**What you have to do:** Your task is to find every line of the listing that includes "status" and copy it.

__________________________________________________

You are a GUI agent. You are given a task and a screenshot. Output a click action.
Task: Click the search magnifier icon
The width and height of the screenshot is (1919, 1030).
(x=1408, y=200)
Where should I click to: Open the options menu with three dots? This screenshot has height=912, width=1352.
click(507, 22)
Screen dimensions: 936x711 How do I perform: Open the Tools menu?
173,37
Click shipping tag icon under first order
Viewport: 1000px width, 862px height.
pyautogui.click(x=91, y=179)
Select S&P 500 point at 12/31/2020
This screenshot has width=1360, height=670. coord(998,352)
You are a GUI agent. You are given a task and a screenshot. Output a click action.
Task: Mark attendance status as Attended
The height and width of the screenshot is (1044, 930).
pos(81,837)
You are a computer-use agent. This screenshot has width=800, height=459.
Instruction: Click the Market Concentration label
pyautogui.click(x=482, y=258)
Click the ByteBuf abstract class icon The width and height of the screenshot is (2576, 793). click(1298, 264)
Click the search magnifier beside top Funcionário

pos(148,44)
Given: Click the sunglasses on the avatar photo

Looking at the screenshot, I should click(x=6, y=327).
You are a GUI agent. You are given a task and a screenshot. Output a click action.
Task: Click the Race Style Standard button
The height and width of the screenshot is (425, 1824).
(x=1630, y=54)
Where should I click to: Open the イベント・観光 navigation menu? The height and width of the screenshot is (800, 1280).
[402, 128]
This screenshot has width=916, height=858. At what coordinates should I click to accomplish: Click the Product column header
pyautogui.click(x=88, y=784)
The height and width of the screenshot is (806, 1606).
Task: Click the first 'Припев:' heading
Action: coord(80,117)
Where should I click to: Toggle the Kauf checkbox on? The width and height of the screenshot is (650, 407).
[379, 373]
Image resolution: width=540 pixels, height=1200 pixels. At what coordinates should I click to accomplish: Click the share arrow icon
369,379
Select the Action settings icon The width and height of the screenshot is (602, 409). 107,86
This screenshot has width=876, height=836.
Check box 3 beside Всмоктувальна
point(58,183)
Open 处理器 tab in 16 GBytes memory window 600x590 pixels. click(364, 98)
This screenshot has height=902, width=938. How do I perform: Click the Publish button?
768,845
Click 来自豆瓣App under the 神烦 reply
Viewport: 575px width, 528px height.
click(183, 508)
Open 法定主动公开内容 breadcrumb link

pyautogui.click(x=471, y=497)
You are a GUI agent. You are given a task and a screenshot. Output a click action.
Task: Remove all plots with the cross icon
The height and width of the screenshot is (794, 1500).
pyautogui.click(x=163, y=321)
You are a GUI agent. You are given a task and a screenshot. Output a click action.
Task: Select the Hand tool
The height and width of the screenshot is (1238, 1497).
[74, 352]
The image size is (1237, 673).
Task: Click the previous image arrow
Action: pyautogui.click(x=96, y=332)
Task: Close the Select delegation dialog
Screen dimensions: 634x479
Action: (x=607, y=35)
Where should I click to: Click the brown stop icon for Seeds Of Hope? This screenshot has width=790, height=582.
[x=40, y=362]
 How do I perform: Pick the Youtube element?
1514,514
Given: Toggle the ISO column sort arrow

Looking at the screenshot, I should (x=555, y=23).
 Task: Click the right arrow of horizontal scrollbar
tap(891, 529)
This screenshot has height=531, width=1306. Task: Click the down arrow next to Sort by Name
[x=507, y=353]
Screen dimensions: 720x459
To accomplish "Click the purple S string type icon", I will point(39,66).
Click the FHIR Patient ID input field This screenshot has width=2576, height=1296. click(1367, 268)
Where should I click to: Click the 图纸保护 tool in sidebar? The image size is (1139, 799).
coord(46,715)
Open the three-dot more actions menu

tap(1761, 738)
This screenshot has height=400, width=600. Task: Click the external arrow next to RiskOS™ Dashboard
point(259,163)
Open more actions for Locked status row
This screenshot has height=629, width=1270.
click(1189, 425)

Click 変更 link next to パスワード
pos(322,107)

__________________________________________________

**Task response:**
Task: Mark attendance status as Attended
Open more actions for Locked status row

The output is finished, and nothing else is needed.